All Variance Inflation Factor (VIF) values in our model
are below 1.12 and below the threshold, this ensure that
model coefficient estimates are stable and that model can confidently
interpret the individual effects of each predictor on weight loss
outcomes. [1][2][3]
The Q-Q plot of residuals demonstrates a normal distribution , further validating the model’s assumptions and strengthening the credibility of our findings.
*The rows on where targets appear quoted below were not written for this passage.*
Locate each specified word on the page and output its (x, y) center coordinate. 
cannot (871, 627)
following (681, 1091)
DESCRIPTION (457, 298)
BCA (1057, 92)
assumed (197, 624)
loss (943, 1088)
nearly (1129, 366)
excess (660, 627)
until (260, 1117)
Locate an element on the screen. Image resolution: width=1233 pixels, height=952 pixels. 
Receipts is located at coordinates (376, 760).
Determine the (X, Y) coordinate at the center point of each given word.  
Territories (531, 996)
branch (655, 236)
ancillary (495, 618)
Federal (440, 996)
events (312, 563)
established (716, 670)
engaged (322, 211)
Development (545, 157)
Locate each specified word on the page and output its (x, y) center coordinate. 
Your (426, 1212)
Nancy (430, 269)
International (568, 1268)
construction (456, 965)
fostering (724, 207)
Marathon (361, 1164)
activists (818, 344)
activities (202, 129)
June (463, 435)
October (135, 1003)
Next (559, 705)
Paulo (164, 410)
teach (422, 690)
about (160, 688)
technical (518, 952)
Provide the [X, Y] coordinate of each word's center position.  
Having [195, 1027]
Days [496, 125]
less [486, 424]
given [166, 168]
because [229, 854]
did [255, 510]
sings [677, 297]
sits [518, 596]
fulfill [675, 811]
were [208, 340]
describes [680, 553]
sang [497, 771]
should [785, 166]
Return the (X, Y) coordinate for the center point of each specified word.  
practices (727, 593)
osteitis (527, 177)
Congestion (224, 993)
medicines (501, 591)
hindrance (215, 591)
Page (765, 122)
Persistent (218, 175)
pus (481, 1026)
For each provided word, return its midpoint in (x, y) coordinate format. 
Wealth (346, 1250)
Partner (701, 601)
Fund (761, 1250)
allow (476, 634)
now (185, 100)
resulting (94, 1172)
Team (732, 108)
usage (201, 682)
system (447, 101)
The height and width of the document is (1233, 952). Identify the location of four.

This normal distribution of residuals indicates that our model is well-specified and that the relationships between variables are appropriately captured.[6]
| Characteristic | Interpretation |
|---|---|
| Age | As age increases, weight loss decreases slightly. |
| AfterWeight | Higher after-weight slightly reduces weight loss. |
| Gender_numeric | Indicates potential differences in weight loss outcomes between genders. |
| SleepQuality | Moderate positive effect |
| DietAdherence | Second strongest positive effect |
| ExerciseIntensity | Strongest positive predictor of weight loss. |
| Predictor | Coefficient (Threshold 0.3) | Coefficient (Threshold 0.2) | p-value (Threshold 0.2) | p-value (Threshold 0.3) | Interpretation |
|---|---|---|---|---|---|
| Age | -0.04238 | -0.030569 | 0.00144 | 0.007 | Older age decreases weight loss. |
| AfterWeight | -0.02999 | -0.025912 | 0.00393 | 0.044 | Higher starting weight decreases weight loss. |
| DietAdherence | 0.60710 | 0.624733 | <0.001 | <0.001 | Higher diet adherence increases weight loss. |
| ExerciseIntensity | 0.64168 | 0.728287 | <0.001 | <0.001 | Higher exercise intensity increases weight loss. |
| SleepQuality | N/A | 0.404399 | <0.001 | N/A | Better sleep quality increases weight loss. |
| Gender_numeric | N/A | 0.388966 | 0.00712 | N/A | Gender positively impacts weight loss. |
All predictors have low VIF values (< 1.2), indicating no significant multicollinearity.
Both models emphasize the importance of DietAdherence and ExerciseIntensity for weight loss. The extended model with SleepQuality and Gender provides a more comprehensive understanding. Tailored programs based on these factors will be more effective in helping individuals achieve weight loss goals.